Berdasarkan pertimbangan-pertimbangan hukum di atas, Mahkamah menyatakan ketentuan Pasal 222 UU Pemilu tidak sejalan dengan prinsip persamaan kedudukan dalam hukum dan pemerintahan, hak memperjuangkan diri secara kolektif, serta kepastian hukum yang adil sesuai dengan Pasal 27 ayat (1), Pasal 28C ayat (2), Pasal 28D ayat (1), dan Pasal 28I ayat (2) UUD NRI Tahun 1945. Dengan demikian, menurut MK, dalil para Pemohon adalah beralasan menurut hukum untuk seluruhnya. Dalam Putusan ini, terdapat dua hakim konstitusi yang memiliki pendapat berbeda (dissenting opinion).

Untuk diketahui permohonan ini diajukan oleh empat orang Mahasiswa Fakultas Syariah dan Hukum UIN Sunan Kalijaga, yakni Enika Maya Oktavia, dkk. Para Pemohon mendalilkan prinsip "one man one vote one value" tersimpangi oleh adanya presidential threshold. Hal ini menimbulkan penyimpangan pada prinsip "one value" karena nilai suara tidak selalu memiliki bobot yang sama.

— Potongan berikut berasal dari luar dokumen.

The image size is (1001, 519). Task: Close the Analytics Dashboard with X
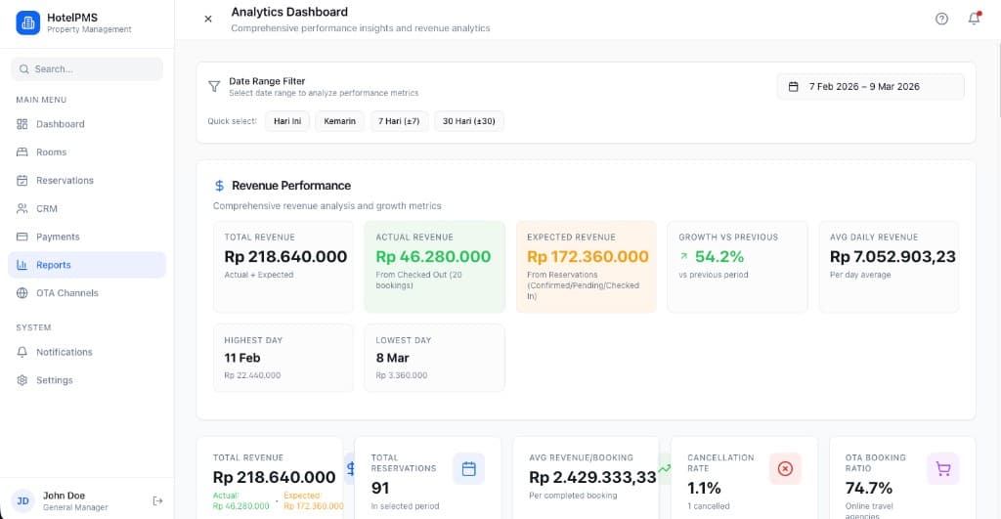(x=207, y=19)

Idealnya, menurut para Pemohon, nilai suara seharusnya mengikuti periode pemilihan yang bersangkutan. Namun, dalam kasus presidential threshold, nilai suara digunakan untuk dua periode pemilihan, yang dapat mengarah pada distorsi representasi dalam sistem demokrasi. Oleh karena itu, hal ini menunjukkan adanya ketidakseimbangan atau penyimpangan pada prinsip asas periodik, nilai suara seharusnya mengikuti setiap periode pemilihan secara proporsional.

Dalil mengenai uji materiil ambang batas minimal persentase pengusulan pasangan calon presiden dan wakil presiden (presidential threshold) juga diajukan dalam dua perkara lainnya, yakni Perkara Nomor 87/PUU-XXII/2024 yang diajukan oleh empat dosen, antara lain Mantan Ketua Bawaslu Muhammad, Dian Fitri Sabrina, S Muchtadin Al Attas, serta Muhammad Saad. Selain itu, Perkara Nomor 101/PUU-XXII/2024 yang diajukan oleh Yayasan Jaringan Demokrasi dan Pemilu Berintegritas (Netgrit) yang diwakili Hadar Nafis Gumay serta perorangan Titi Anggraini.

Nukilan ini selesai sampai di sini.